Est-ce que la morphine est fondamentalement néfaste ?
Il est très important de garder à l’esprit qu’il existe un grand nombre de groupes de patients qui ont absolument besoin de ces médicaments pour atténuer ou supprimer leurs douleurs et dont la qualité de vie est grandement améliorée par ces produits. Il s’agit entre autres des patients souffrant de douleurs chroniques ou de cancers. Lorsque des antibiotiques sont utilisés sans contrôle, alors des résistances peuvent s’installer. C’est un peu le même cas pour l’utilisation incontrôlée des opioïdes.

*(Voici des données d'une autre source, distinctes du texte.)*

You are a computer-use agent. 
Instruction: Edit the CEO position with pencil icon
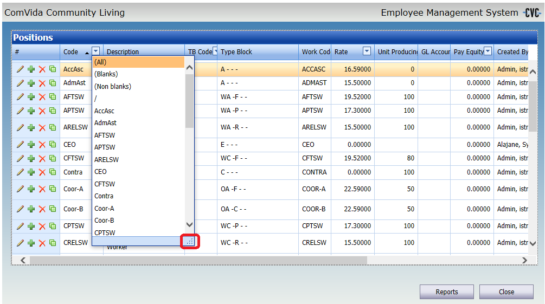(x=20, y=145)
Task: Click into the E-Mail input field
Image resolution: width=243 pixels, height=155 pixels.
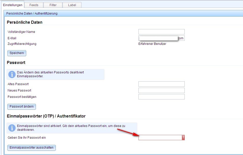Action: tap(161, 38)

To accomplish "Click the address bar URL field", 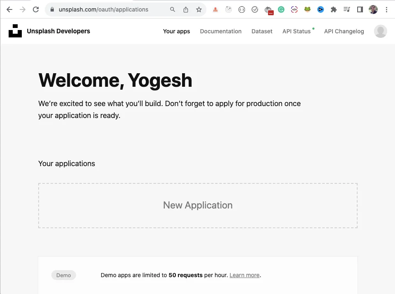I will click(x=103, y=9).
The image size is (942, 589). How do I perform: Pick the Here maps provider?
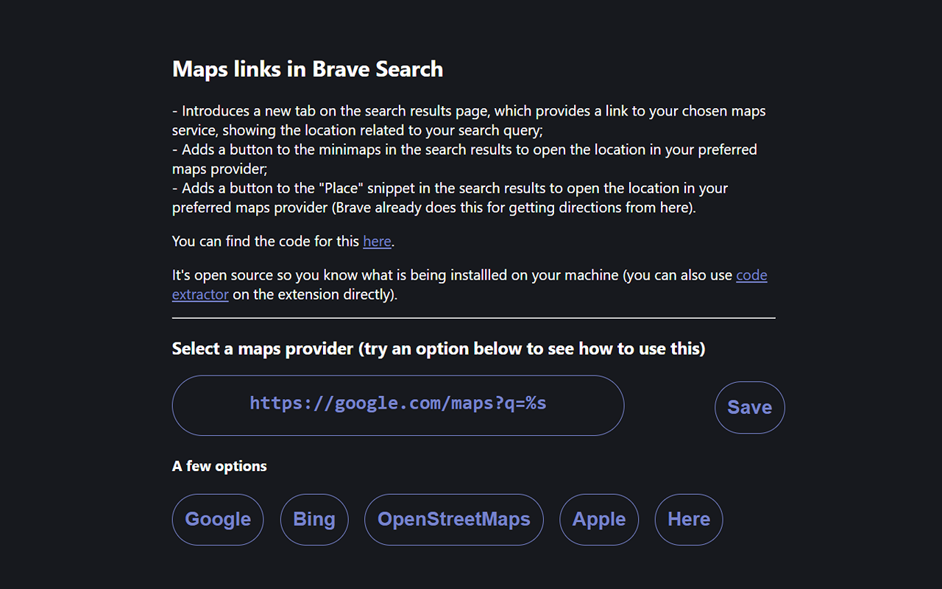[x=689, y=519]
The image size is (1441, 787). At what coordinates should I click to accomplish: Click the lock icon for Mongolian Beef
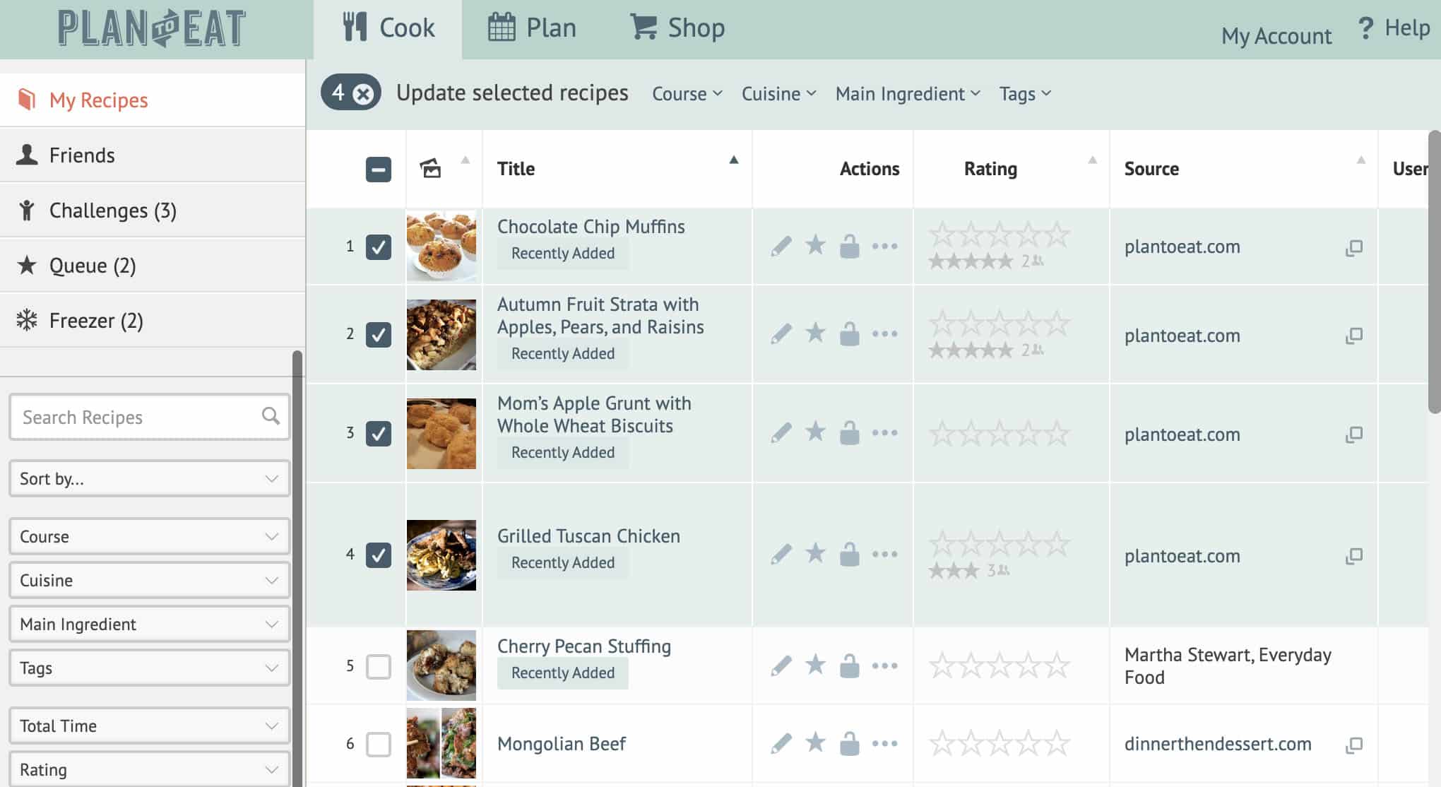[849, 743]
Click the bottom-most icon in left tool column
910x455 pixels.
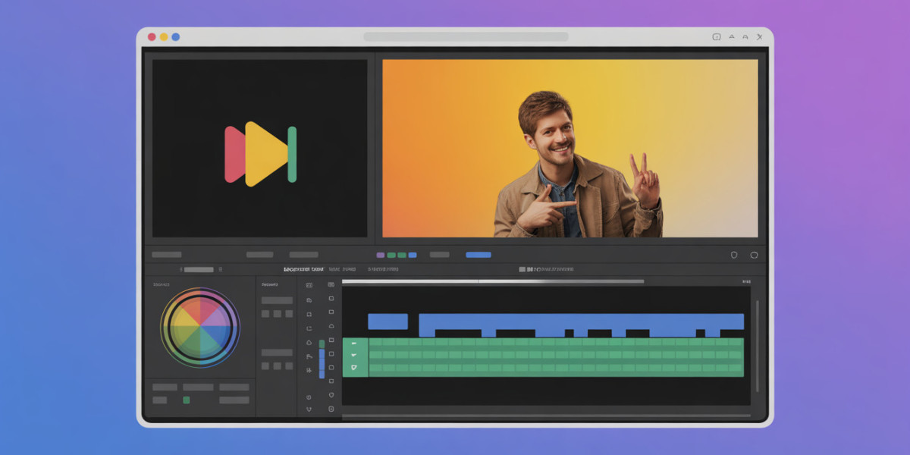click(x=309, y=410)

Tout dépend de la dose, de la grandeur de l’emballage et de la durée de traitement.
Comment en est-on arrivé là ?
Il n’existe pas de réponse toute faite à ce sujet. Essayer de trouver un coupable n’est pas vraiment utile. L’une de mes théories personnelles est que nous nous trouvons dans une société en perpétuel mouvement qui souhaite toujours le plus grand plaisir le plus rapidement possible et à moindre coût. La douleur est une inflammation et a donc besoin de temps pour guérir. Si l’on a mal à la gorge, on ne commence pas par donner l’antibiotique le plus fort que l’on trouve sur le marché d’entrée. Dans tous les cas, j’observe surtout auprès de mes patients plus jeunes une pression pour réduire les douleurs au plus vite afin de pouvoir reprendre rapidement leur mode de vie habituel, en formes et actifs. On ressent évidemment aussi la pression de l’environnement professionnel. Les personnes qui apprécient d’être absentes pour maladie en raison de douleurs ne sont pas très nombreuses. Si les médicaments sont « trop faibles », si la douleur n’est pas partie en un minimum de temps, alors la consultation chez le médecin a « servi pour beurre ». D’un autre côté, il existe encore et toujours des patients qui souhaitent prendre des médicaments puissants, car ils en ont besoin et qui souffrent parce qu’ils ne les obtiennent pas.
Que peuvent faire les médecins pour éviter ces cas ?
Au centre des urgences de l’Hôpital de l’Ile, nous appliquons le barème des paliers de douleurs internationalement accepté et diffusé par l’OMS. Celui-ci prévoit une utilisation progressive de produits luttant contre la douleur (du plus léger au plus fort) sur une durée de temps donnée et selon une échelle de perception de la douleur allant de « un » à « dix ». En règle générale, il faut un peu de patience, mais cela en vaut la peine. Nous nous efforçons d’expliquer cela aux patients ; certains le comprennent, d’autres moins. Les patients ayant de très fortes douleurs ou souffrant d’une affection chronique sont évidemment exclus de ce système.
Que peut-on faire en tant que patient ?
Comme déjà mentionné, cela n’existe pas « les patients », pris en général. Une utilisation ponctuelle et de courte durée de médicaments antidouleurs ne pose en principe pas de problème. S’il faut prendre un produit pharmaceutique pendant plus longtemps, alors il faut chercher et comprendre, de concert et en dialogue avec son médecin, quels produits sont à prendre et pourquoi. Chaque médecin est content de discuter avec son patient de ces aspects du traitement, car personne ne souhaite « laisser souffrir » son patient inutilement, c’est d’ailleurs l’une des composantes du serment d’Hippocrate.